Migrations are idempotent (IF NOT EXISTS on all CREATE statements, ON CONFLICT (id) DO NOTHING on all seed data) so they're safe to run multiple times — important for Docker Compose where both initdb and the server may run the same SQL.

Data Flow: Certificate Lifecycle

1. Create Managed Certificate

sequenceDiagram
    participant U as User / API Client
    participant API as REST API
    participant SVC as CertificateService
    participant DB as PostgreSQL
    participant AUD as AuditService

    U->>API: POST /api/v1/certificates<br/>{name, common_name, sans, ...}
    API->>SVC: Create(ctx, certificate)
    SVC->>SVC: Validate required fields
    SVC->>DB: INSERT INTO managed_certificates
    SVC->>AUD: Create(audit_event: certificate_created)
    AUD->>DB: INSERT INTO audit_events
    SVC-->>API: ManagedCertificate
    API-->>U: 201 Created + JSON body

2. Certificate Issuance

V1: Server-Side Key Generation (Local CA)

In V1, the control plane generates keys and CSRs server-side for the Local CA. This simplifies the initial implementation — the full agent-side key generation flow is planned for V2+.

sequenceDiagram
    participant U as User / Scheduler
    participant API as Control Plane API
    participant SVC as RenewalService
    participant ISS as IssuerConnector
    participant DB as PostgreSQL

    U->>API: POST /api/v1/certificates/{id}/renew
    API->>SVC: ProcessRenewalJob(job)

    SVC->>SVC: Generate RSA-2048 key pair (server-side)
    SVC->>SVC: Create CSR with CN + SANs
    SVC->>ISS: IssueCertificate(commonName, sans, csrPEM)
    ISS-->>SVC: IssuanceResult{cert_pem, chain_pem, serial, not_after}

    SVC->>SVC: Compute SHA-256 fingerprint
    SVC->>DB: INSERT INTO certificate_versions (PEM chain + CSR)
    SVC->>DB: UPDATE managed_certificates SET status='Active', expires_at
    SVC->>DB: INSERT INTO audit_events
    SVC->>DB: CREATE deployment jobs for all mapped targets

    Note over SVC: Deployment jobs picked up by agents<br/>via GET /api/v1/agents/{id}/work

V2+ (Planned): Agent-Side Key Generation

sequenceDiagram
    participant A as Agent
    participant API as Control Plane API
    participant ISS as Issuer Connector
    participant DB as PostgreSQL

    A->>A: Generate RSA-2048 key pair locally
    A->>A: Create CSR (CN + SANs, public key only)
    A->>API: POST /api/v1/agents/{id}/csr<br/>{csr_pem, certificate_id}

    API->>ISS: IssueCertificate(IssuanceRequest{CSR})
    ISS-->>API: IssuanceResult{cert_pem, chain_pem, serial, not_after}

    API->>DB: INSERT INTO certificate_versions
    API->>DB: UPDATE managed_certificates SET status='Active'

    API-->>A: {certificate_pem, chain_pem}<br/>(NO private key in response)

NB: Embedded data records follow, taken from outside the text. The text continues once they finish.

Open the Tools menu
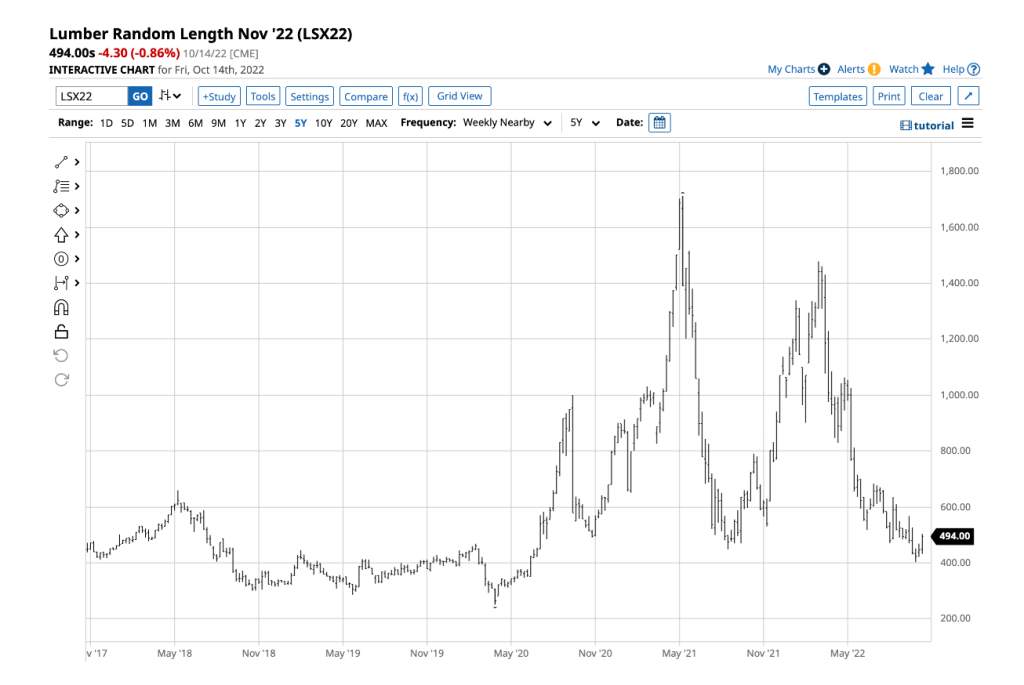This screenshot has height=685, width=1024. [263, 96]
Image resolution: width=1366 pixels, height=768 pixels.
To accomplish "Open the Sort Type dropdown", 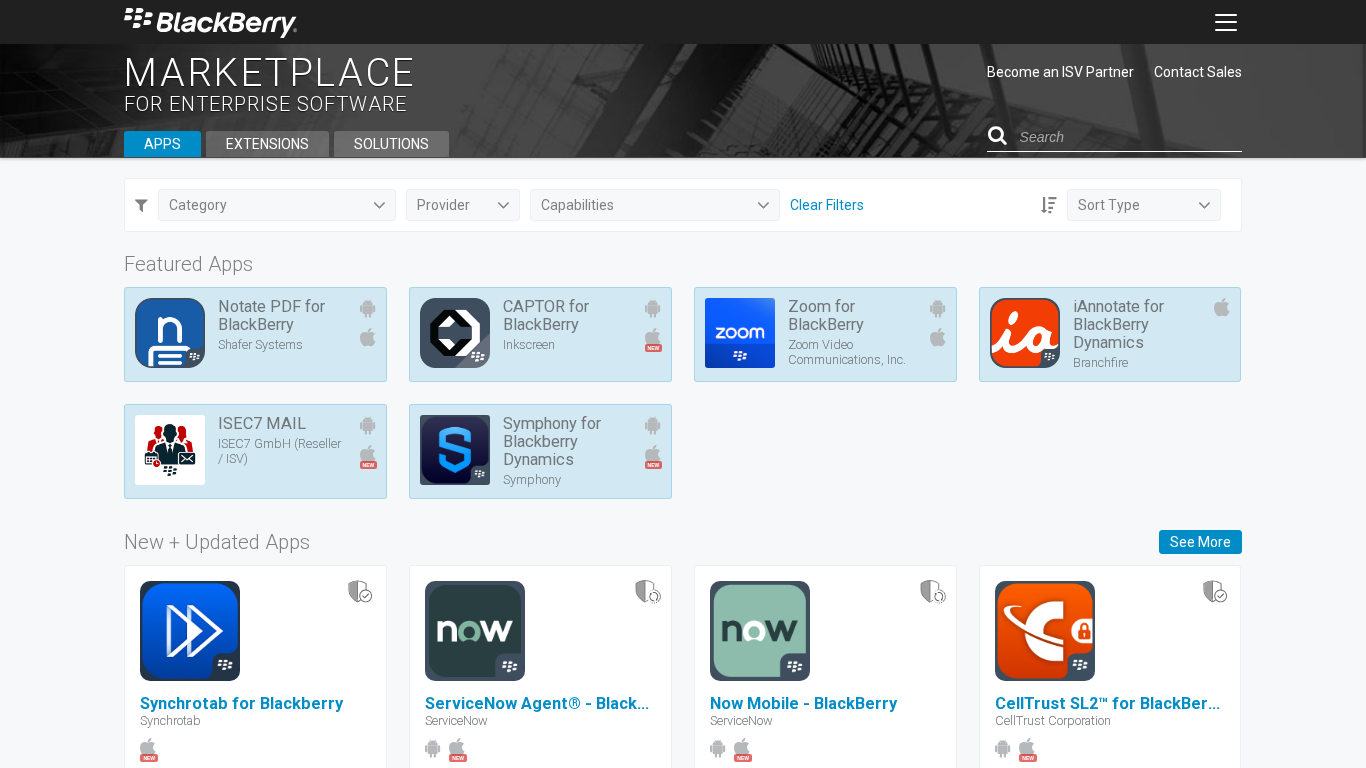I will 1143,205.
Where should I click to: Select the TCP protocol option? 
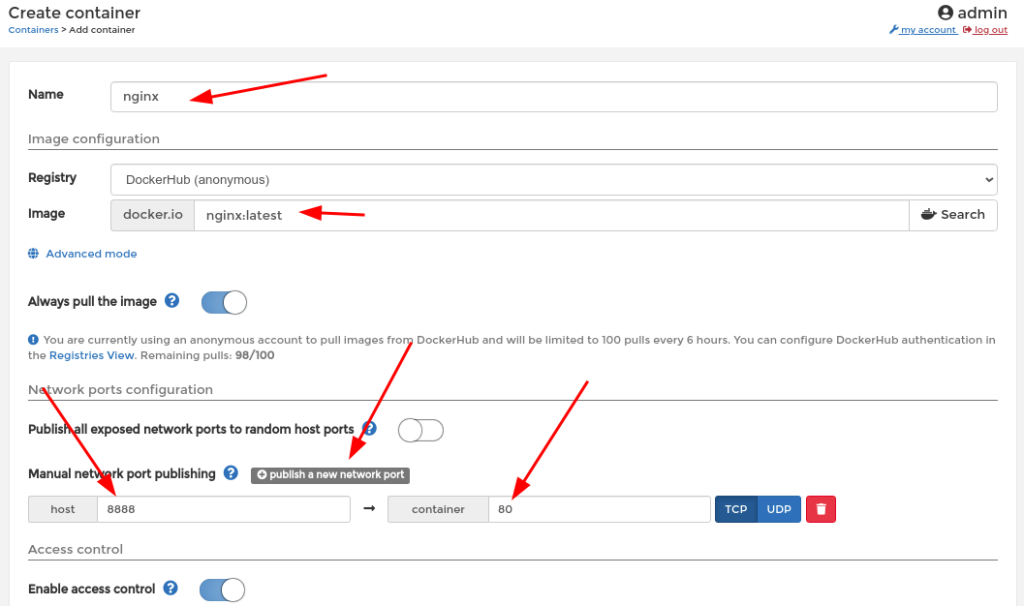pyautogui.click(x=736, y=509)
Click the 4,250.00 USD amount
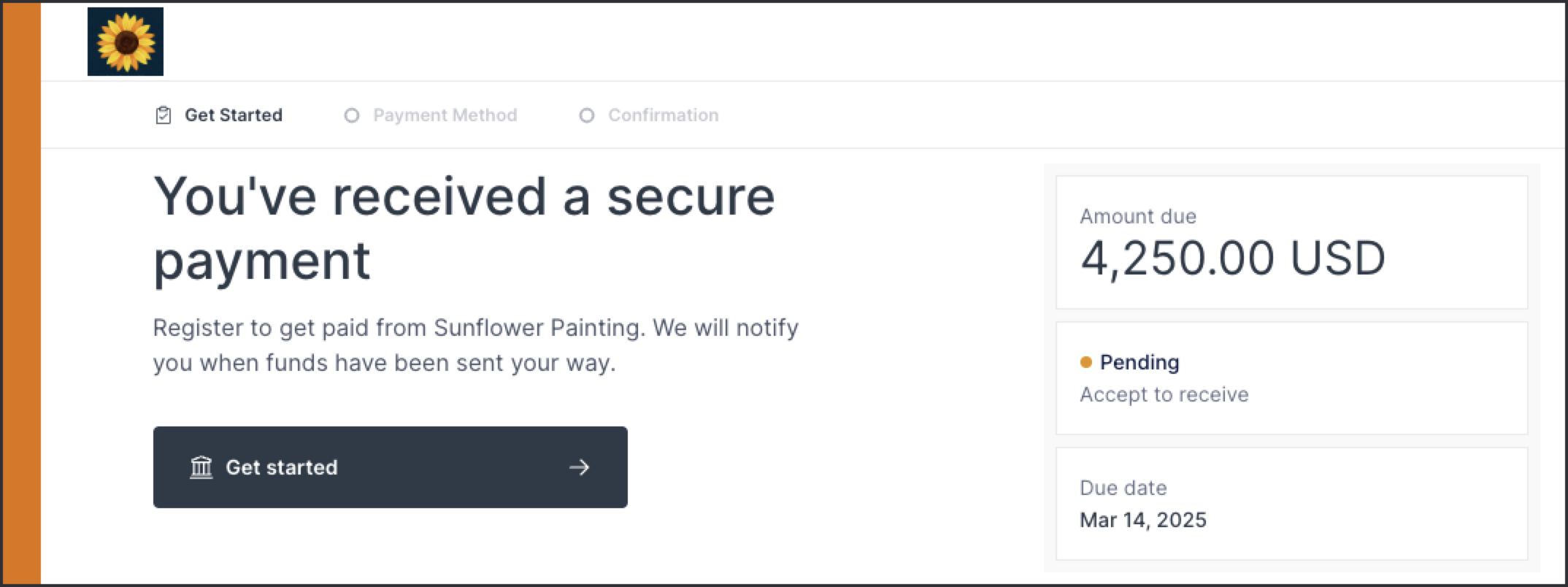The image size is (1568, 587). [x=1232, y=258]
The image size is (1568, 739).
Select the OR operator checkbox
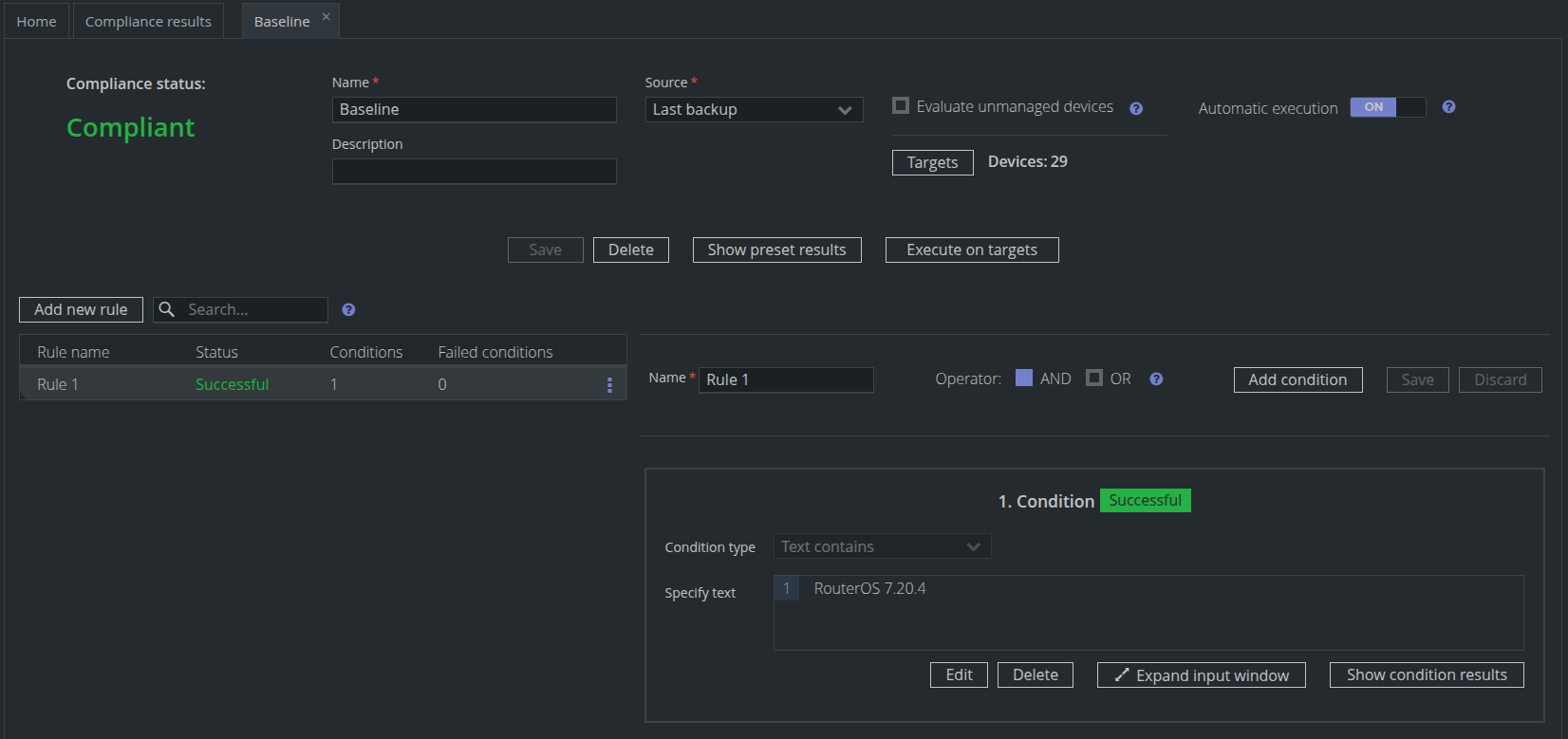click(1094, 379)
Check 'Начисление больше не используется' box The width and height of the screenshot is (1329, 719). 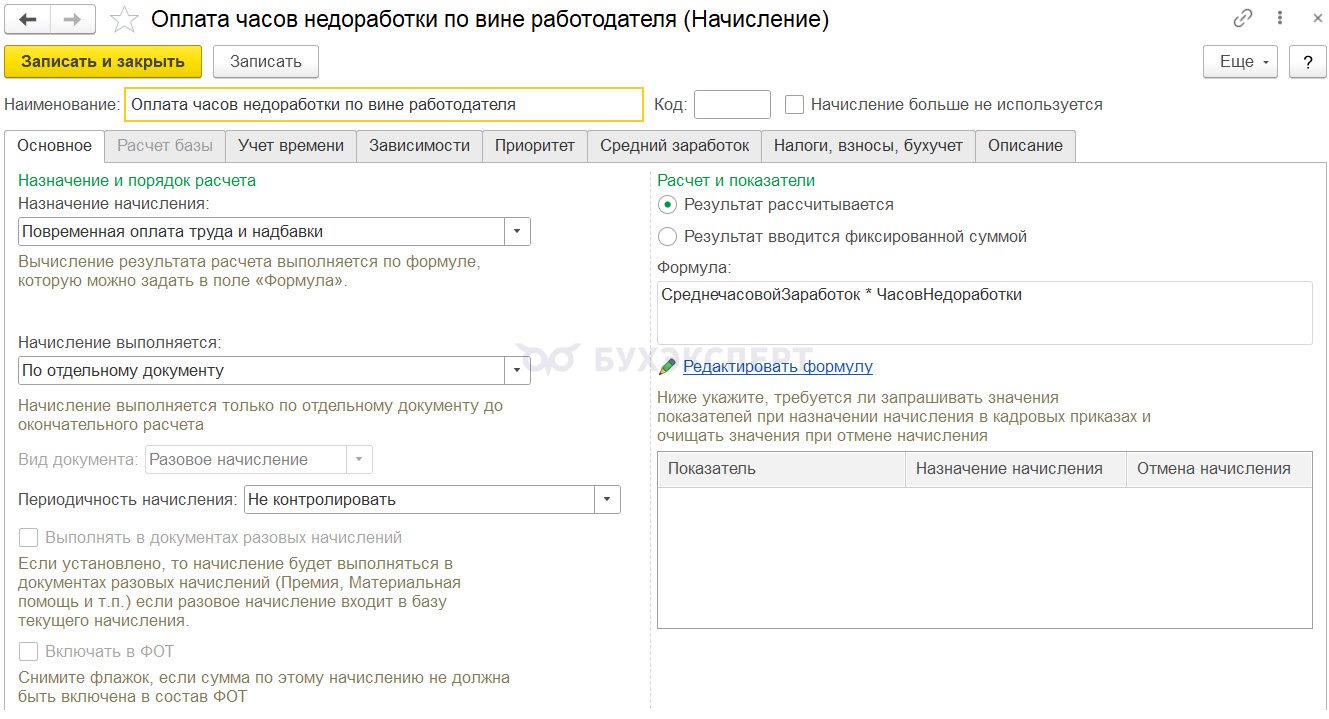coord(795,104)
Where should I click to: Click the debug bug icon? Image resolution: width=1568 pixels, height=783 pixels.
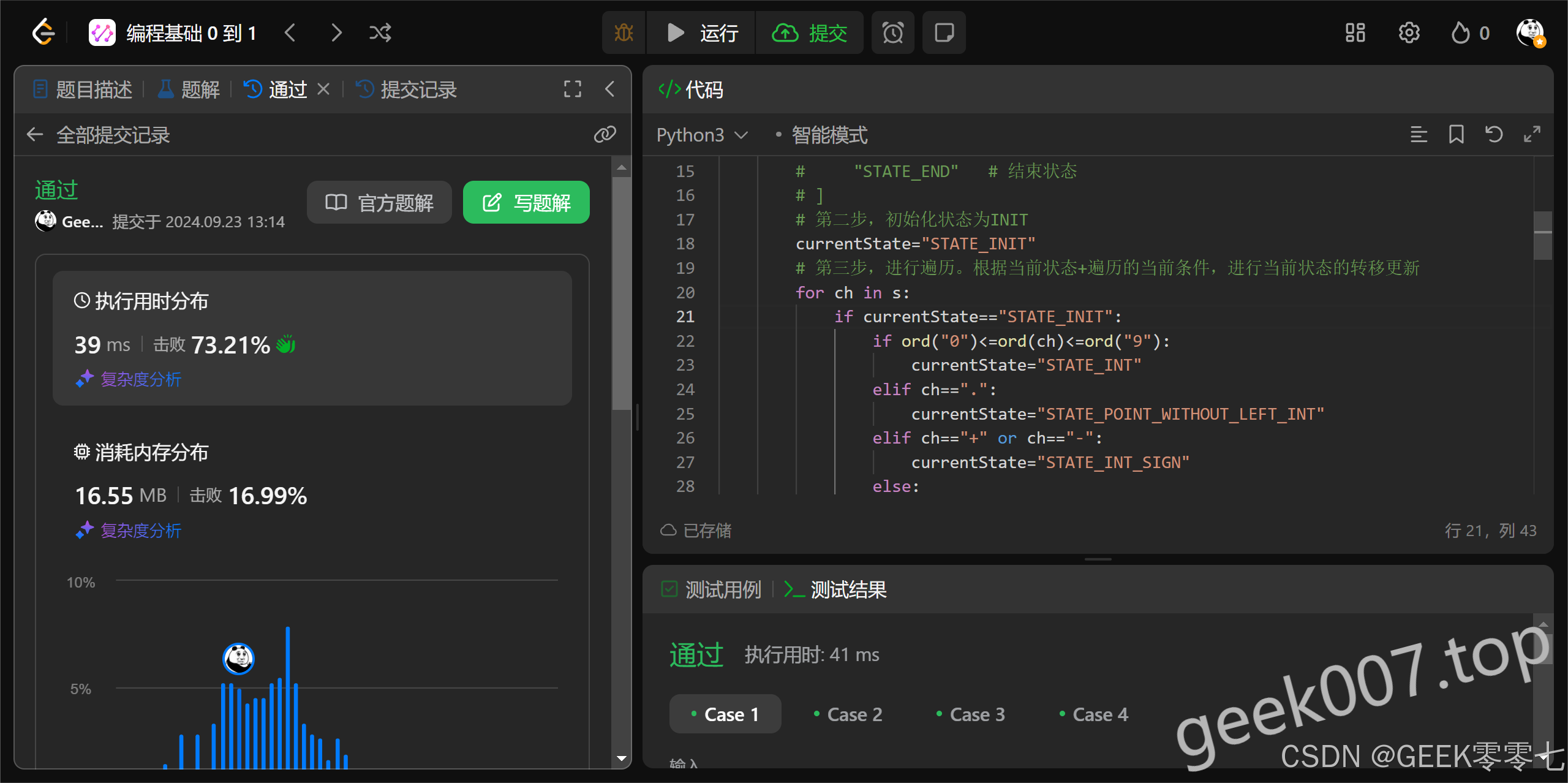[624, 32]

    A->>A: Store cert + chain locally (key never leaves agent)
    A->>A: Deploy to target system

3. Deploy Certificate to Target

The agent deploys certificates using target connectors. Each connector knows how to push certificates to a specific system:

  • NGINX: Writes cert/chain files to disk, validates config with nginx -t, reloads with nginx -s reload or systemctl reload nginx
  • F5 BIG-IP: Calls the F5 REST API to upload certificate and update virtual server bindings
  • IIS: Uses WinRM to import the certificate into the Windows certificate store and bind it to an IIS site

The agent handles both the certificate (public) and the private key (local only). The control plane never sees the private key.

4. Automatic Renewal

The control plane runs a scheduler with four background loops:

flowchart LR
    subgraph "Scheduler (Background Goroutines)"
        R["Renewal Checker\n⏱ every 1h"]
        J["Job Processor\n⏱ every 30s"]
        H["Agent Health\n⏱ every 2m"]
        N["Notification Processor\n⏱ every 1m"]
    end

    R -->|"Find expiring certs\nCreate renewal jobs"| DB[("PostgreSQL")]
    J -->|"Process pending jobs\nCoordinate issuance"| DB
    H -->|"Check heartbeat staleness\nMark agents offline"| DB
    N -->|"Send pending notifications\nEmail / Webhook"| DB
Loop Interval Purpose
Renewal checker 1 hour Finds certificates approaching expiry, creates renewal jobs
Job processor 30 seconds Processes pending jobs (issuance, renewal, deployment)
Agent health check 2 minutes Marks agents as offline if heartbeat is stale
Notification processor 1 minute Sends pending notifications via configured channels

When the renewal checker finds a certificate within its renewal window (e.g., 30 days before expiry), it creates a renewal job. The job processor picks it up, coordinates with the issuer, and triggers deployment. All steps are logged in the audit trail and generate notifications.

Connector Architecture

Certctl uses connector interfaces for extensibility. Each connector type has a standard interface that implementations must satisfy.

flowchart TB
    subgraph "Issuer Connectors"
        direction TB
        II["IssuerConnector Interface\nIssueCertificate() | RenewCertificate()\nRevokeCertificate() | GetOrderStatus()"]
        II --> LC["Local CA"]
        II --> ACME["ACME v2"]
        II --> VP["Vault PKI (future)"]
    end

    subgraph "Target Connectors"
        direction TB
        TI["TargetConnector Interface\nDeployCertificate()\nValidateDeployment()"]
        TI --> NG["NGINX"]
        TI --> F5["F5 BIG-IP"]
        TI --> IIS["IIS"]
    end

    subgraph "Notifier Connectors"
        direction TB
        NI["NotifierConnector Interface\nSendAlert() | SendEvent()"]
        NI --> EM["Email (SMTP)"]
        NI --> WH["Webhook (HTTP)"]
        NI --> SL["Slack (future)"]
    end

IssuerConnectorAdapter (Dependency Inversion)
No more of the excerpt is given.